**** Data extract

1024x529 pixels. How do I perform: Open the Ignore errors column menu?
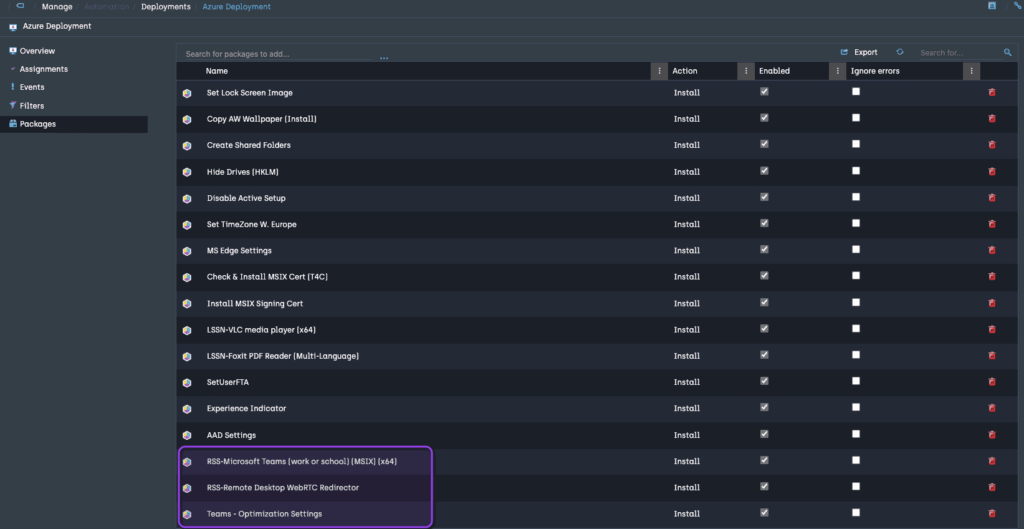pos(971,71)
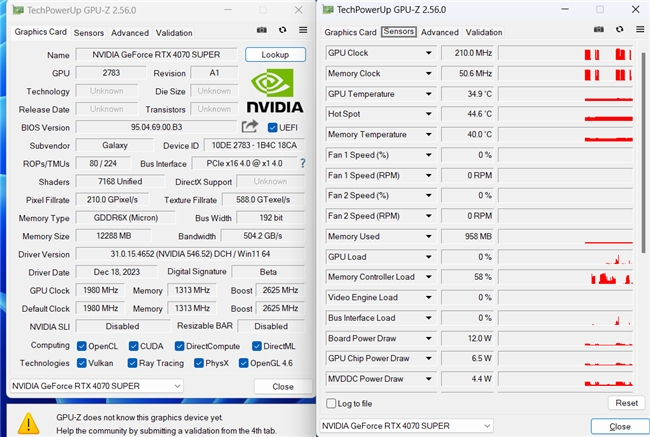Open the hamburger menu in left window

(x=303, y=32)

********
**** Data extract

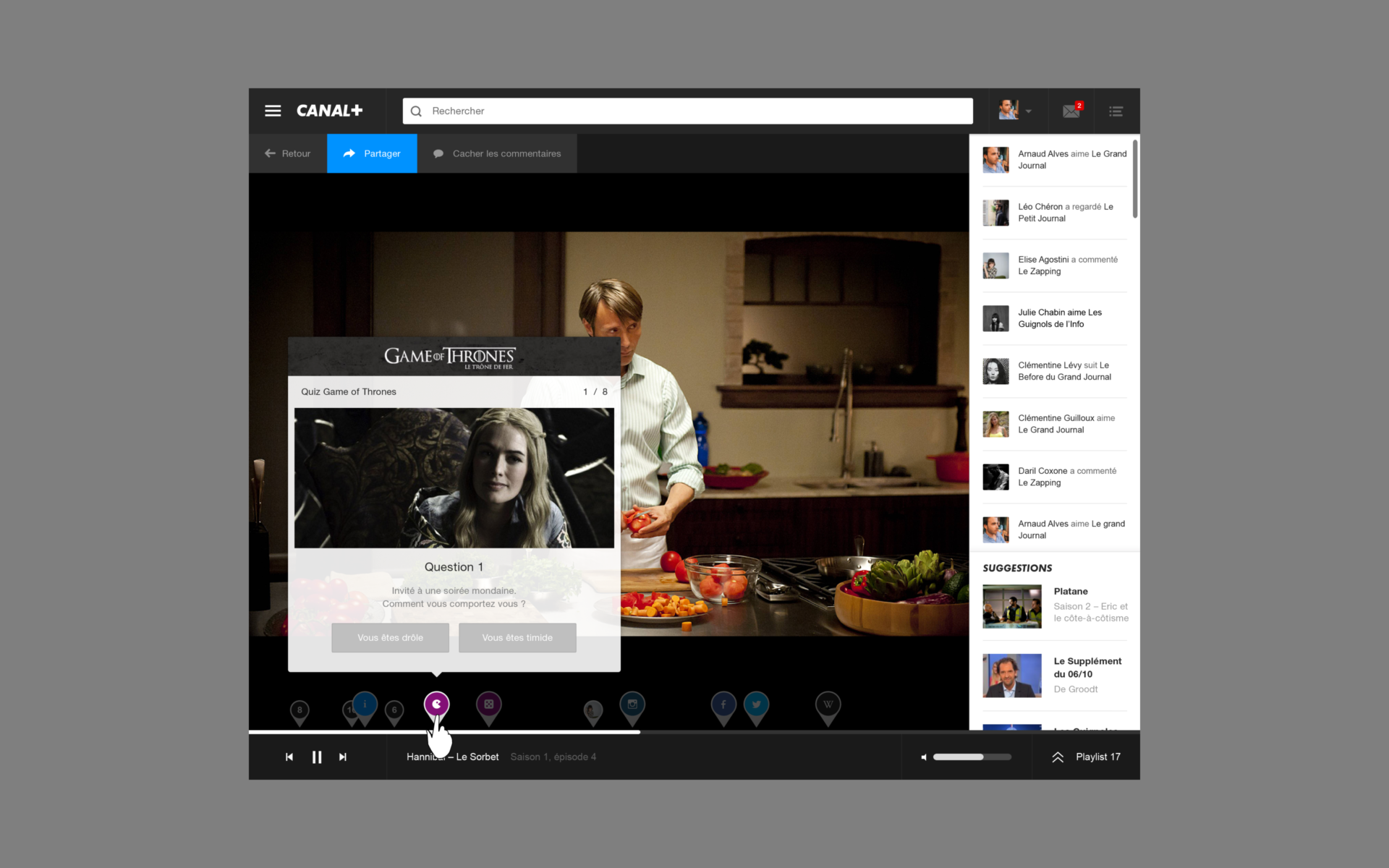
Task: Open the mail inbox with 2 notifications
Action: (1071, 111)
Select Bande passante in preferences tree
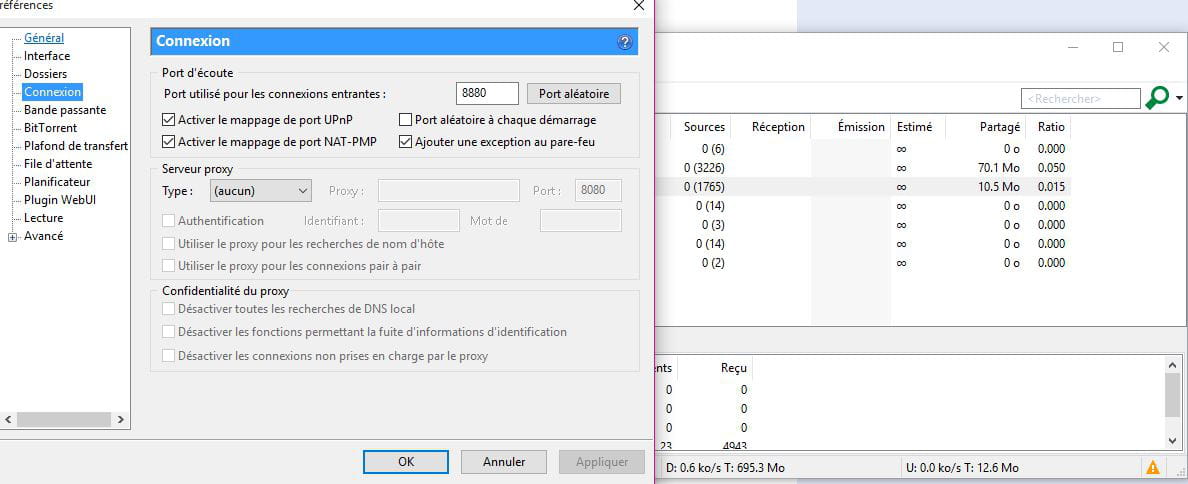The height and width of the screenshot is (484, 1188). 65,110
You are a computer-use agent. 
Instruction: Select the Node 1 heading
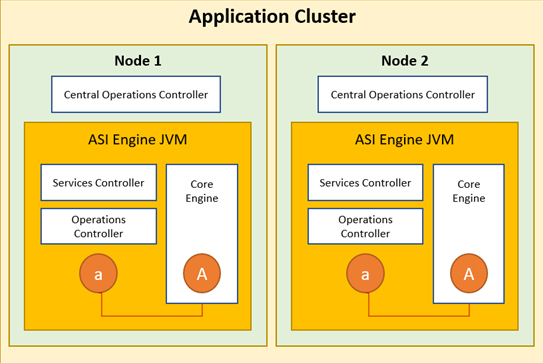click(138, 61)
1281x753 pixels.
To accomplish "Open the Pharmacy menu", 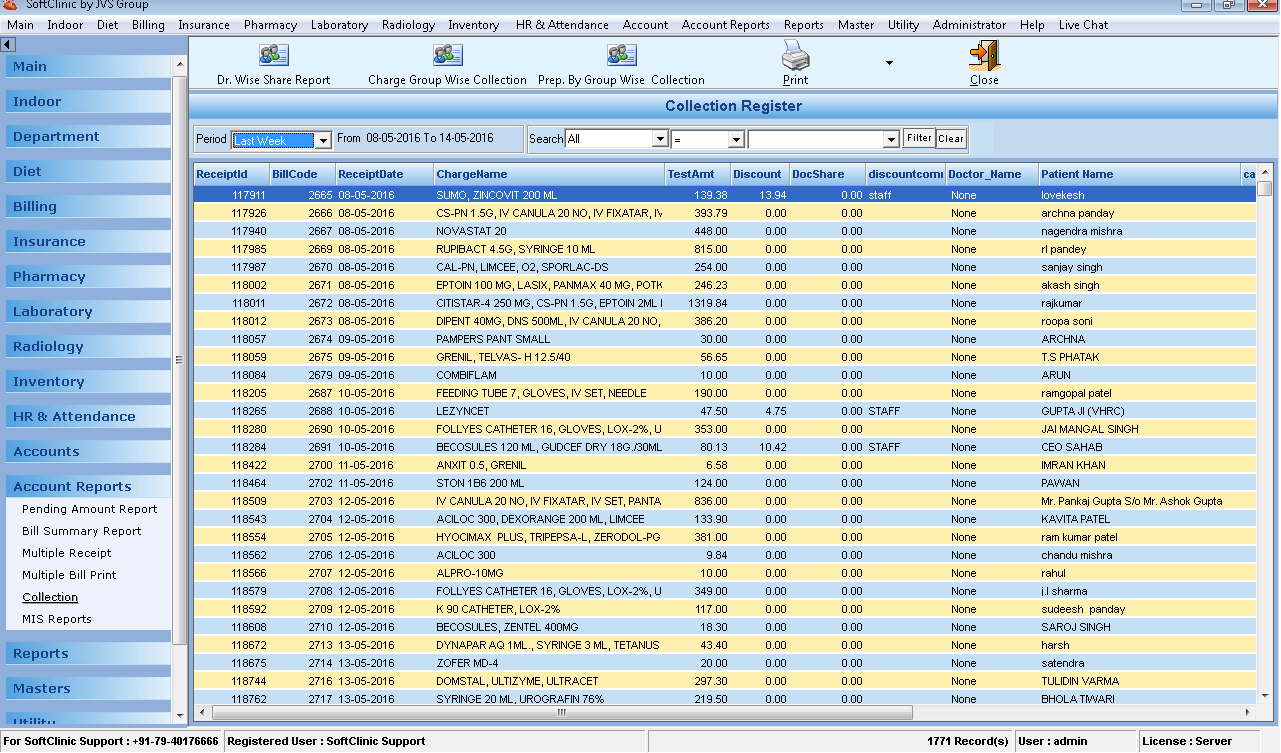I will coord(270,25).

********
**** Data extract

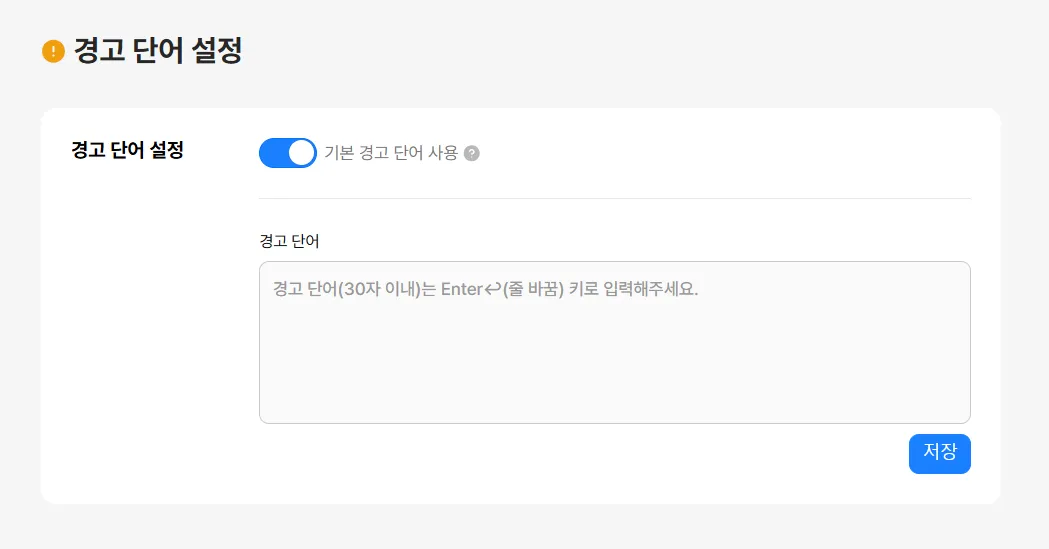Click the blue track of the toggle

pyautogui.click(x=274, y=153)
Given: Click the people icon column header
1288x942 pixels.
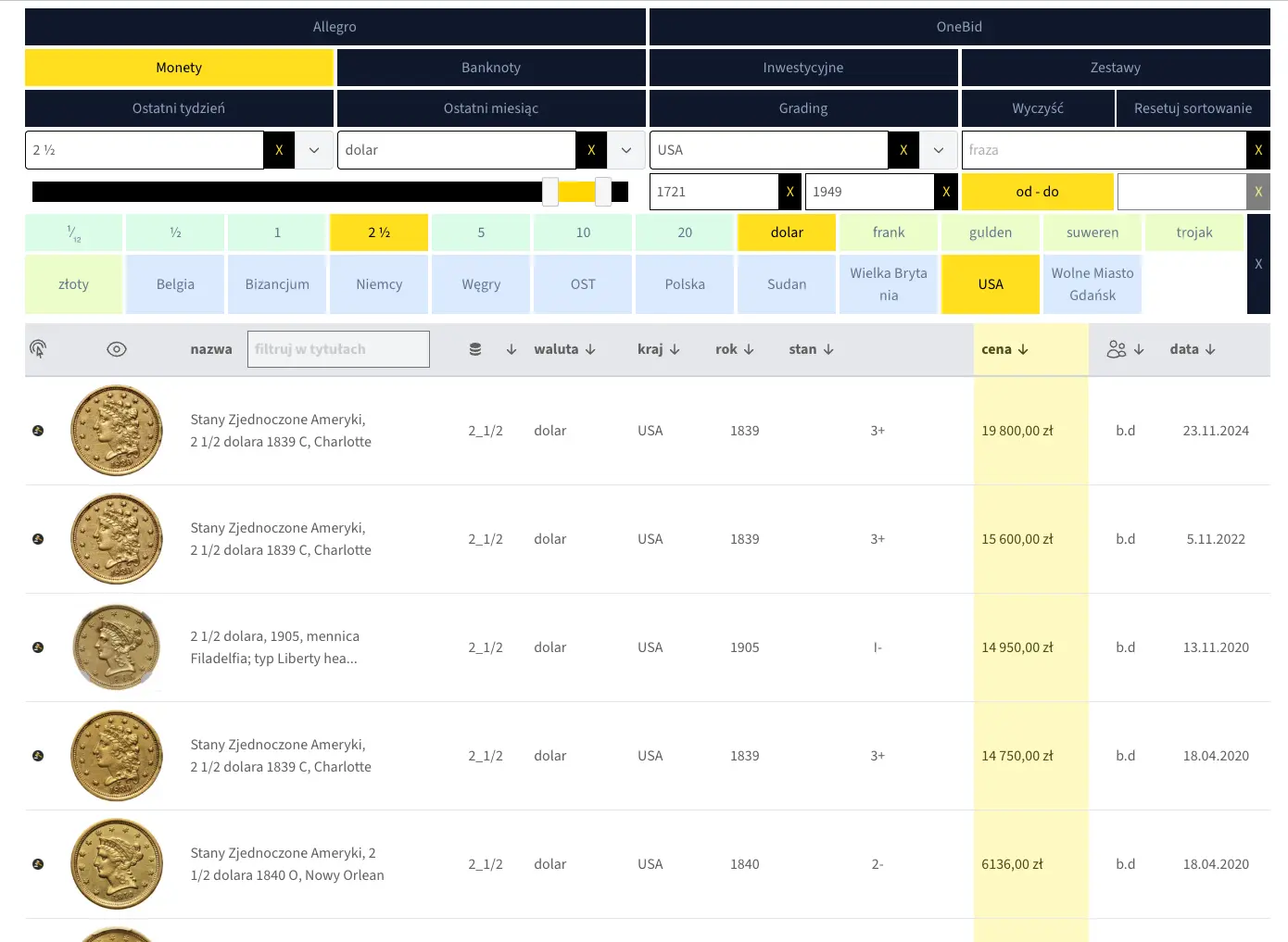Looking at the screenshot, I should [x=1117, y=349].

********

Count the lines in the records above that contain the word "column". Reply with only that number.

→ **Finished exercise**: 2